Intellectual Property, Information Technology & Cybersecurity

International Data Transfers - What Now?

On 16th July 2020, the highest Court in the EU issued its long awaited judgement in respect of the Schrems II case and, in turn, left the entire business community in considerable uncertainty in respect of the lawfulness of their international transfers of personal data.

GDPR and international transfers

What is the relevant law and what was the case?

As a reminder, under the GDPR, currently personal data may only be transferred to a country outside of the EEA (“a third country”) if:

  • The third country has received an adequacy decision or, in respect of US transfers, the relevant company is Privacy Shield certified;
  • The entities involved in the transfer have entered into the Standard Contractual Clauses (“SCCs”); or
  • The transfer is covered by an exception (the circumstances where this will apply are quite limited).

Where transfers are made between different companies in a corporate group, the companies may also rely on Binding Corporate Rules, but these must be approved by the appropriate supervisory authority.

A transfer includes sending personal data or otherwise making it accessible in another country. In most cases, use of US software and cloud storage providers will mean you are transferring personal data to a third country.

The Schrems II case concerned a challenge to the validity of the Standard Contractual Clauses (SCCs) as a lawful mechanism for the transfer of personal data to a third country.

What was the outcome?

The Court:

  • invalidated the US Privacy Shield.
  • upheld the validity of the SCCs, but imposed substantial limitations on when these clauses may be used.

The Court’s key reason for invalidation of the Privacy Shield was the ability of US security and law enforcement agencies to access non-EU citizens’ data once in the hands of US companies, causing EU citizens to lose control over their data.

What does this mean for the SCCs?

Companies can continue to use the SCCs to transfer personal data to third countries provided that:

  • the parties carry out an assessment of the laws in the relevant third country to determine whether, as a result of such laws, the data recipient in the third country is able to comply with the SCCs; and
  • where potential issues are identified, the parties implement appropriate safeguards to mitigate these issues.

The European Data Protection Board (“EDPB”) has indicated that it intends to release further guidance in respect of what “safeguards” could be implemented alongside the SCCs. Until then, there remains significant uncertainty as to what may be required of businesses in this respect.

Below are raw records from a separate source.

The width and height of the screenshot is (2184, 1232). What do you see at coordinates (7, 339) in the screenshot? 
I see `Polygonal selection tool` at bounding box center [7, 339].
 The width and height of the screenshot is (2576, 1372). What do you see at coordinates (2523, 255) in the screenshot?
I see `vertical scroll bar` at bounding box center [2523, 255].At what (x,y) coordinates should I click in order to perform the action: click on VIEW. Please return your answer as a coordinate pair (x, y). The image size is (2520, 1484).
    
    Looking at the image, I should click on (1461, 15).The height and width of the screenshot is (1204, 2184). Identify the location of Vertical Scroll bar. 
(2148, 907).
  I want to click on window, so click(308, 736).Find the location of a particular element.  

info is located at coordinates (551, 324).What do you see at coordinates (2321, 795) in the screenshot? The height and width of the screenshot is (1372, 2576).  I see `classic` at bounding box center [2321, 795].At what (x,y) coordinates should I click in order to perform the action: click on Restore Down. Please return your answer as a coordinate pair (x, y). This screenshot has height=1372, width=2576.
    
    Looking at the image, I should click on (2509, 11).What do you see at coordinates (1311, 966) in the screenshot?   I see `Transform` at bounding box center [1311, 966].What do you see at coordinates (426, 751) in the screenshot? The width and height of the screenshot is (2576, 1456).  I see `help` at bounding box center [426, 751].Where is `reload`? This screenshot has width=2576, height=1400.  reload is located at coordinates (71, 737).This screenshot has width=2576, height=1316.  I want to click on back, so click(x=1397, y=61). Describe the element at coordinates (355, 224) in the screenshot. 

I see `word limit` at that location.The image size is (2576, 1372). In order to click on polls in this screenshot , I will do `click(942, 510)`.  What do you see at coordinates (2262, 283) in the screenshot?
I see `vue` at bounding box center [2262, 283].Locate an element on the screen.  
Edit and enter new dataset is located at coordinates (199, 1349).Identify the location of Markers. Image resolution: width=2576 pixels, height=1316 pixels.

Transferring personal data to the US

What does this mean for the US Privacy Shield and transfers of personal data to the US?

Companies relying on the Privacy Shield for their transfers to the US will need to implement another measure to make these transfers lawful. This applies with immediate effect.

Given the concerns the Court raised about security agency and law enforcement access to the personal data of non-EU citizens, we know that use of the SCCs alone (without additional safeguards) is very likely to be in breach of data protection laws.

Next steps to achieve GDPR and data protection compliance

Although the decision took effect immediately, we consider it unlikely that the ICO will take action against any company for breach of the GDPR’s international transfer provisions until further guidance has been released by it and the EDPB.

That said, the ICO would likely look unfavourably on any business which failed to take any steps following this decision and so businesses should be taking stock of their international transfers to ensure they are in the best possible position to execute any guidance, once published. This includes:

  • assessing where personal data is transferred to third countries and for what purpose.
  • identifying the mechanism used for transfers to third countries (e.g. privacy shield, adequacy decision, SCCs etc.).
  • approaching overseas suppliers and asking what steps they intend to take as a result of the decision.
  • assessing whether the personal data needs to be transferred to a third country or a local provider could be used instead.